The next day we took him to a supermarket to buy him toiletries. I have always known him to be a frugal, even parsimonious man. He saves things rather than use them. A few months ago at his house in Ahmedabad, I found in his closet unused bottles of after shave lotion and several shirts I had presented him nearly 15 years ago. After we reached our home in Goa, I saw his toiletry kit, which was indescribably modest including two throwaway shaving razors that were past their prime at least five years ago. That’s when we went to the store to buy him new supplies.

He was delighted to receive them and kept rummaging in the bag and looking at his new things through the car journey back home. Promptly, he squirreled them away into his suitcase. Knowing his abstemious mindset, I threw away all his past due date toiletries. The next morning and I don't know how, he retrieved his old shaving razor from the waste basket. However, my hope stayed kindled in that he has started using his new stuff; it is a minor victory in my battle to change his ways.
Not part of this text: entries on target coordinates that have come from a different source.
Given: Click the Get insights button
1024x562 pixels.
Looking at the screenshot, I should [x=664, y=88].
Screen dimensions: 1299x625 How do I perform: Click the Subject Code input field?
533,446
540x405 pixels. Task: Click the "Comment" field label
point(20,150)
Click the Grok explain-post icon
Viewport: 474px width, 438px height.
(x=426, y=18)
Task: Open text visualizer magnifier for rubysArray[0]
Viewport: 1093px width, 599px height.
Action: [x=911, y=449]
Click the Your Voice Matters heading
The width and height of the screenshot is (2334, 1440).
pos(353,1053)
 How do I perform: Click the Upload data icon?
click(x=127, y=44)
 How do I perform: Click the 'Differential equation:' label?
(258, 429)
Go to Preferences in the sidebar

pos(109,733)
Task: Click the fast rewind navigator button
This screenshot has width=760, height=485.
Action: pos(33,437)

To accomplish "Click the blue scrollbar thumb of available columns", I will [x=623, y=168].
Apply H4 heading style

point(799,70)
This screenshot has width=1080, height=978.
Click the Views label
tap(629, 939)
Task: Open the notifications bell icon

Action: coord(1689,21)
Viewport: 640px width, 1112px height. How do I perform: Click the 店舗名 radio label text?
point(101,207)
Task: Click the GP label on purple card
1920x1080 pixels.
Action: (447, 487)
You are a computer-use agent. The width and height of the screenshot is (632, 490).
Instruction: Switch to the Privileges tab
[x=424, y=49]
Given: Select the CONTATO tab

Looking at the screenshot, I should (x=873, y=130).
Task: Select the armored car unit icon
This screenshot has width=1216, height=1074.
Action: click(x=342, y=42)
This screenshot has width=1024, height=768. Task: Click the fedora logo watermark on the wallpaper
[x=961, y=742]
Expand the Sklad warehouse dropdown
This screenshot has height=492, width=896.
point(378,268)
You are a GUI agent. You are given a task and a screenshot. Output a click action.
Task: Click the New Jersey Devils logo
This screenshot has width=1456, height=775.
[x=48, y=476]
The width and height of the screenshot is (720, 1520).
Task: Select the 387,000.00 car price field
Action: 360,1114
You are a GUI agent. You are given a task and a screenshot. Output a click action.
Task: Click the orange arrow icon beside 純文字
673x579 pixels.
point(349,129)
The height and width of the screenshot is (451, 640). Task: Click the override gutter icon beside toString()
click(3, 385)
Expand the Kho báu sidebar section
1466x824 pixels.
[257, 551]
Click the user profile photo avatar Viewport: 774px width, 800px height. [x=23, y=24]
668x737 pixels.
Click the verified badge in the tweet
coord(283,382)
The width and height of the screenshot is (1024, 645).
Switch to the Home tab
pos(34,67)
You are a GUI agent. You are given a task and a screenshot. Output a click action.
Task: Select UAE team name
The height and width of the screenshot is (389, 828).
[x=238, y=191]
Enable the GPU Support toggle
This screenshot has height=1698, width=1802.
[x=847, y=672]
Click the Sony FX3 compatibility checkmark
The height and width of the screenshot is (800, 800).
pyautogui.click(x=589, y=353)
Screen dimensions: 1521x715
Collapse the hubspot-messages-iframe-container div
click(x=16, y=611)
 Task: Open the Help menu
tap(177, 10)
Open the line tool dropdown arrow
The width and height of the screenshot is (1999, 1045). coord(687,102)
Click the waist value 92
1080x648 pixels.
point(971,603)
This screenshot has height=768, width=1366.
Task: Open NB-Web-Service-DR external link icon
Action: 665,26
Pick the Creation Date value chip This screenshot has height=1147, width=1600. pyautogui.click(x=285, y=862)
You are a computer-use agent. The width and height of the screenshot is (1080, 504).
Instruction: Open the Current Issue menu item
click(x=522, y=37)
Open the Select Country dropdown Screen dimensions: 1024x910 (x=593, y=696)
I am no psychiatrist but I feel that as a man alone now, he has a chance to experience new things, especially ease and choice that he long denied himself. My belief is that the new lifestyle might slow down his steady and inevitable mental decline. Nobody really understands Alzheimer’s. There have been many attempts to research and explain the disease in genetic and medical terms. In my layman’s view, it is about individuals, who have been misfits and therefore turned to simplistic views about life: their definitions of success and their existential happenstance.

The late Ronald Reagan is a classic example. He started out as an actor, never succeeded, got into screen politics, waltzed into the position of the governor of America’s golden state, California and went on to become a two-term occupant of the White House. For all the mythmaking, Reagan was never really cut out for the job and only acted the part…and that too in a B-grade performance. On his watch, certain earth-shaking events took place, primarily the implosion of the Soviet Union. He is revered today for starting a conservative revolution in the United States; his acolytes claim the credit for re-ordering the world.

Whatever Reagan did, he slipped into the personal hell of Alzheimer’s. My view is that his simplistic, black-and-white view of the world left no room for critical assessments. I can see the same happening to my father. He told my wife, “I don’t read because I did all the reading that was needed to top all my exams. Why should I clutter up my mind with useless things?” To add to that, he had no friends, no interests: literature or music or art or theater or even television, cricket and cinema. Alzheimer’s came later; his blankness dates back nearly 40 years, which is 10 years before he retired from his job as a senior government official.

The biggest tragedy in dealing with my father is we have to forget my mother. Already, he is certain that the fuss and the funeral had to do with his mother, who died 42 years ago, when he was just 45. He has no remembrance; at least not that is publicly expressed that his wife is gone, just 20 days short of their 60th wedding anniversary.

In the 12 days since my mother went away, I have grown to be the 59 years that I am. Until April 21, I felt I was just 19.